As far as insurers are concerned, Ludlow advises they should be: "First, checking all their current processes for compliance, then reviewing their approach to agreements on cover and creating a bank of key standardised documents to be used as templates. It is possible that wordings departments will need to be strengthened, but I also think that underwriters have a significant role to play in clearly stating the cover they are offering at any point in time."
In addition to a change in working practice among the insurance industry, some have also pointed to the need for the insured to understand the implications. While most customers would welcome, and indeed demand, contract certainty, Devine points out that they will also have to understand that last-minute requests will be more difficult to accommodate. "They are going to have to appreciate that perhaps renewals are going to have to start earlier and that last minute cannot really be last minute any more."
Asked about the pros and cons of introducing contract certainty reform, most insurers and brokers across London and non-London markets agree that the advantages far outweigh any disadvantages. If there are any 'cons', they generally lie in the need for additional resources to make the necessary changes but, again, general consensus is that this is a price worth paying. Muir emphasises that there are clear benefits to clients, brokers and insurers. "These benefits come in multiple forms," he explains, pointing in particular to higher efficiencies, less re-work, more professionalism and fewer disputes.
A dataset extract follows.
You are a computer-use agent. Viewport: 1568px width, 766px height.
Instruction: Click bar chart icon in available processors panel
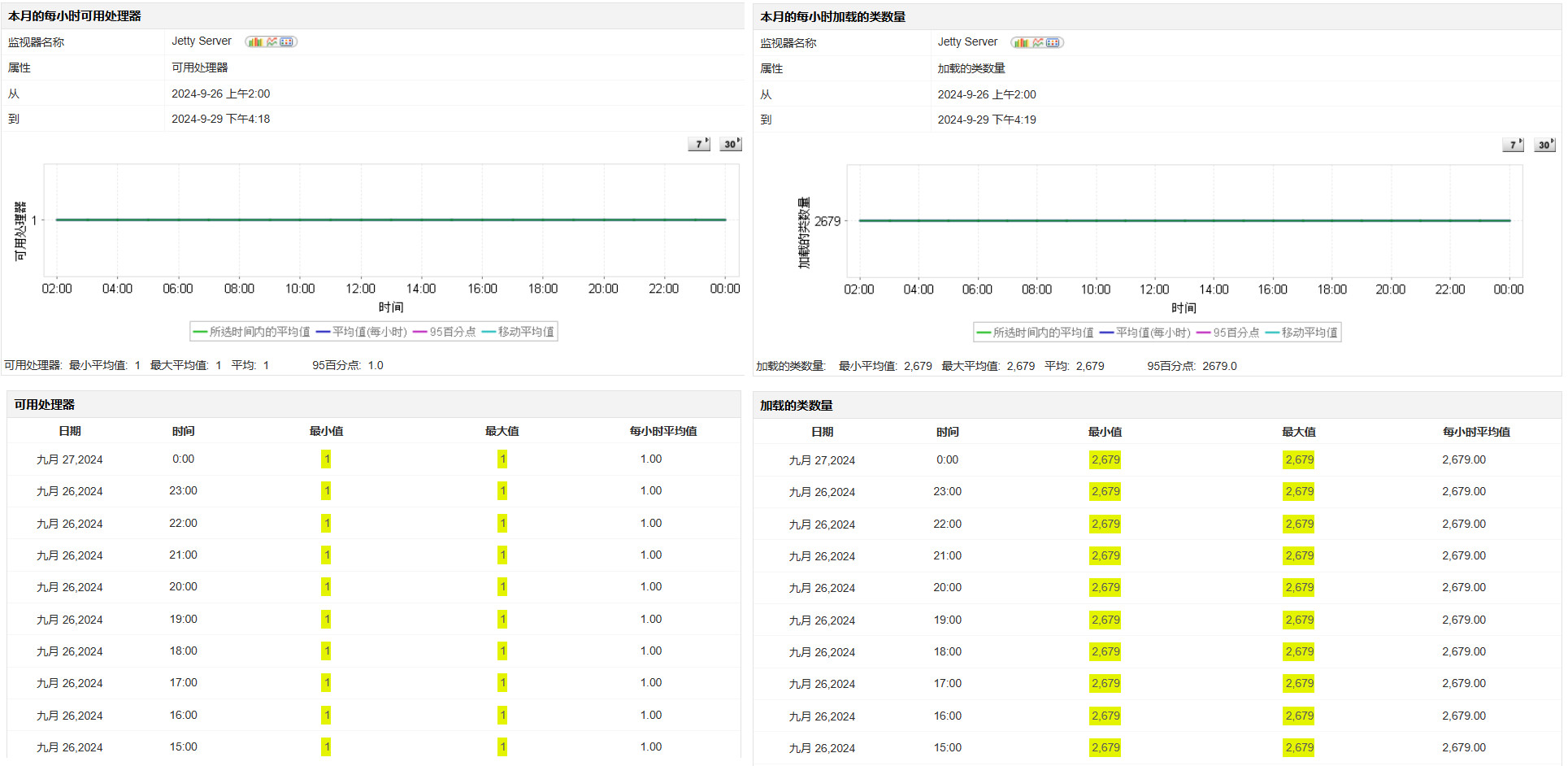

Devine points out, however, that contract certainty reform will not entirely remove the risk of litigation. "It is about the creation and delivery of contracts on time," he explains, "Litigation occurs sometimes because of problems outside the contract - such as non-disclosure or misrepresentation." Certainly, it is worth recognising that it will not stop disputes although, as Ludlow points out, at least both parties should be using the same contract.
The FSA itself has noted that it would prefer a market-based solution to contract certainty, rather than regulatory intervention. There is no doubt that insurers and brokers are stepping up their efforts to address the issue and there have been definite advances in awareness of the problems and commitment to tackling them. Whether the industry is making enough progress and with sufficient speed to meet the regulator's 2006 deadline remains to be seen.
A DEFINITION
Contract certainty is achieved by the complete and final agreement of all terms (including signed lines) between the insured and insurers before inception. In addition:
- The full wording must be agreed before any insurer formally commits to the contract.
- An appropriate evidence of cover is to be issued within 30 days of inception.
SOURCE: Contract Certainty Code of Practice.
TARGETS AND MEASUREMENTS
The following targets have been set for the proportion of contracts to meet the definition of contract certainty:
- 30% of monthly volume by end 2005;
- 60% of monthly volume by end June 2006; and
- 85% of monthly volumes by end 2006.
Aggregate market progress will be reported to the FSA by the Market Reform Programme Office, based on data collected by each broker monthly.
Each organisation is responsible for its own performance to the FSA. It will thus need to collect and maintain data on contract certainty performance for each individual contract. The market has developed a check list, which organisations may use in helping to assess whether a contract is certain.
The London Market Principles Slip Audit team additionally measures compliance with LMP slip standards based on the sample submitted by insurers.